Some Network members observe that the path to inclusion grows steeper as they bring their learning from the project into their work lives. A deeper understanding of inclusion reveals more conflicts between practices that serve inclusion and common practice, as well as more areas in which person-centered work is poorly supported by the organizations and systems people rely on.
- Listening from a deeper level surfaces how much that people have to say about what they want in their lives and the kinds of support that work best for them. This not only identifies new capacities we need to develop, it also reveals how much we have not known about people.
- Greater awareness of people’s gifts, capacities and interests indicates how much our communities could benefit from their active participation and how much more our organizations could do to support their engagement in community settings.
- The power of active collaboration with people with intellectual disabilities highlights the number of opportunities missed to involve people in organizational decision making
Our organizations and their supporting policy and funding systems tend to be better at doing things for groups of people with intellectual disabilities than at assisting individuals to live in their own homes and participate fully in community life.

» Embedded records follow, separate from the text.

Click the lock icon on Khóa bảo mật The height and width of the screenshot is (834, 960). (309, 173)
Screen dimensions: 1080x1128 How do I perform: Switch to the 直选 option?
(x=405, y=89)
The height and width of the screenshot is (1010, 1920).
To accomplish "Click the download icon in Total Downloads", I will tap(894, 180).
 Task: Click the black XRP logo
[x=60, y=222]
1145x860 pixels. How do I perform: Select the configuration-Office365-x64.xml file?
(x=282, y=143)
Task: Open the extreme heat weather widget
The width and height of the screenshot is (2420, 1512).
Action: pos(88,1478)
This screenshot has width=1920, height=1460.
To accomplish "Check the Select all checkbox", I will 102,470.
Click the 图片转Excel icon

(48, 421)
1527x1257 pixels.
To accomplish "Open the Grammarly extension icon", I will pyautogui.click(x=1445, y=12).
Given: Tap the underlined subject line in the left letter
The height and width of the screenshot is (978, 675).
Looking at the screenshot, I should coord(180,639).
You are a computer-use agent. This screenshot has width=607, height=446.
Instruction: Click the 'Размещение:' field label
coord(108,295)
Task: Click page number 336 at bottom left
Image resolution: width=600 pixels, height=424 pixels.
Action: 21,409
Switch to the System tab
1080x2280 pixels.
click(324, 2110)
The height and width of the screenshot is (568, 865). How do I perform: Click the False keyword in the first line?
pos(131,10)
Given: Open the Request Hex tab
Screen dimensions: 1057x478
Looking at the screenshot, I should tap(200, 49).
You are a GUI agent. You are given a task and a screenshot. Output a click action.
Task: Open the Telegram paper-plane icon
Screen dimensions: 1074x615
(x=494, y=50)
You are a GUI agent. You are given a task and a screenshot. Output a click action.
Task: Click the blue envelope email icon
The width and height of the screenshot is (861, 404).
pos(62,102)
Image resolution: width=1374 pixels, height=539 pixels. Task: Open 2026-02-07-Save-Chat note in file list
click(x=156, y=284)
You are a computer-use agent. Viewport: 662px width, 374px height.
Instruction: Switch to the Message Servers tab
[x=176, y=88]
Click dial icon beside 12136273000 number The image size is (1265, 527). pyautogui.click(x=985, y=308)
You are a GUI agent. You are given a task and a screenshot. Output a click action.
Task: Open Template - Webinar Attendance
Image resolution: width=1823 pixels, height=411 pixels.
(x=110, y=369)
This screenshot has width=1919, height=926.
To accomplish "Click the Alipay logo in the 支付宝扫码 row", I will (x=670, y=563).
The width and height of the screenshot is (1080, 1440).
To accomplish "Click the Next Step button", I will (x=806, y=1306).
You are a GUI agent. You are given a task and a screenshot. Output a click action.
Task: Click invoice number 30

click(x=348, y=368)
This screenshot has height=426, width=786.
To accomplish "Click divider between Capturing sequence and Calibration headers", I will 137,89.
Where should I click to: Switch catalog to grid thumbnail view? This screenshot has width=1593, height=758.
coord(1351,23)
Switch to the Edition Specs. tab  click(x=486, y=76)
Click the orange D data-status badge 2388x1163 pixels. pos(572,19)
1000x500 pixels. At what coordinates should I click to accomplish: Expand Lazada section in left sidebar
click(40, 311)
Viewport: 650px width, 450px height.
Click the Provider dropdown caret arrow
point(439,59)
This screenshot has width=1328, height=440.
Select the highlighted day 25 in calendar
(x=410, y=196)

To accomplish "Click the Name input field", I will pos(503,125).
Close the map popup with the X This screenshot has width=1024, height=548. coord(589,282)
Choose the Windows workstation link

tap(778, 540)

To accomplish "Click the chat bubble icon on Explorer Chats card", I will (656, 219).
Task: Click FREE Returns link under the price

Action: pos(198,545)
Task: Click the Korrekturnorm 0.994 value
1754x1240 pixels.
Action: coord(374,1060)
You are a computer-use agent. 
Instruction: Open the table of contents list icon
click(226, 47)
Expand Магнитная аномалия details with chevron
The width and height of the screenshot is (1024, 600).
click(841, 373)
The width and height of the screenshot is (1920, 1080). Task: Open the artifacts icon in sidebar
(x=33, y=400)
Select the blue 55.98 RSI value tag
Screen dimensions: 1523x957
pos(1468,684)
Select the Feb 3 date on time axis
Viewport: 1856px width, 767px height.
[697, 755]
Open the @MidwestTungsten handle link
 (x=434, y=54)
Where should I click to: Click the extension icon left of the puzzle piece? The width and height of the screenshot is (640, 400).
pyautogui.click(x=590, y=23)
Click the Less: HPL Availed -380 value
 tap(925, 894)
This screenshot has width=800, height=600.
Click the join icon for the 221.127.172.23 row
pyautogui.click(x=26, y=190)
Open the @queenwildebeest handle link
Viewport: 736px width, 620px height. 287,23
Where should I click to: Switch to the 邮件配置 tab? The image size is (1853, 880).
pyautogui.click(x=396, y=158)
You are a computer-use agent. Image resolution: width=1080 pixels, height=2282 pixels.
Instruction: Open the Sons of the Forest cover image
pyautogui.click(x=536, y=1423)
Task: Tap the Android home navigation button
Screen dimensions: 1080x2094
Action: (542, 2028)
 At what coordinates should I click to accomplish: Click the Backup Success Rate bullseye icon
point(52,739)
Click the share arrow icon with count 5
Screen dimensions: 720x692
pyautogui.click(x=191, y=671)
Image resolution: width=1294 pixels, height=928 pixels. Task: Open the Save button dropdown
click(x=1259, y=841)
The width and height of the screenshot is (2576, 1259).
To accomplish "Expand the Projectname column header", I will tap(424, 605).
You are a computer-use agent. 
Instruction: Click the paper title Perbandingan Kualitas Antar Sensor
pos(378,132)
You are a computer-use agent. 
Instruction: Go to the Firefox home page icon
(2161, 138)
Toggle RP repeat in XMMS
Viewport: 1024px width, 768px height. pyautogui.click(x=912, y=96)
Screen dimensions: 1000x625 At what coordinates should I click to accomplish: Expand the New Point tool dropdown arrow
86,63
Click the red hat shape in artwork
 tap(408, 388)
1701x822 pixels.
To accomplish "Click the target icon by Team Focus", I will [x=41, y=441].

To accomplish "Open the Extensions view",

Many of the structures and roles that brought us to the point where we can see a better future cannot take us into that future. Efforts to change current service arrangements have generated conflict for some network members.
Some members have found reason to question their own assumptions and reconsider their roles. They have reacted to this by reconstructing their story of their work history in light of their deepening understanding of inclusion.
This can mean creating space for others to act, stepping back and letting go of the urge to control the details of every initiative while continuing to offer a supportive presence. It means making time to listen and assuring that others have time for reflection and thinking.
Other members, having tried reform within current structures, now question whether those structures can ever support the necessary change. There is an important point of strategy at stake here. Recognizing that the “nothing about us without us” principle requires the active involvement of people with disabilities in steering change, it is critical to engage people in the most potentially fruitful work.
The extent of change we need to create is one thing. The way to go about making change is another. People can’t be given marching orders for the path to inclusion. Commitment to the values of equality and inclusion and to developing the openness of mind, heart and will are necessary. There is no manual of arms adequate to control the effort, we have to make the way by walking it together.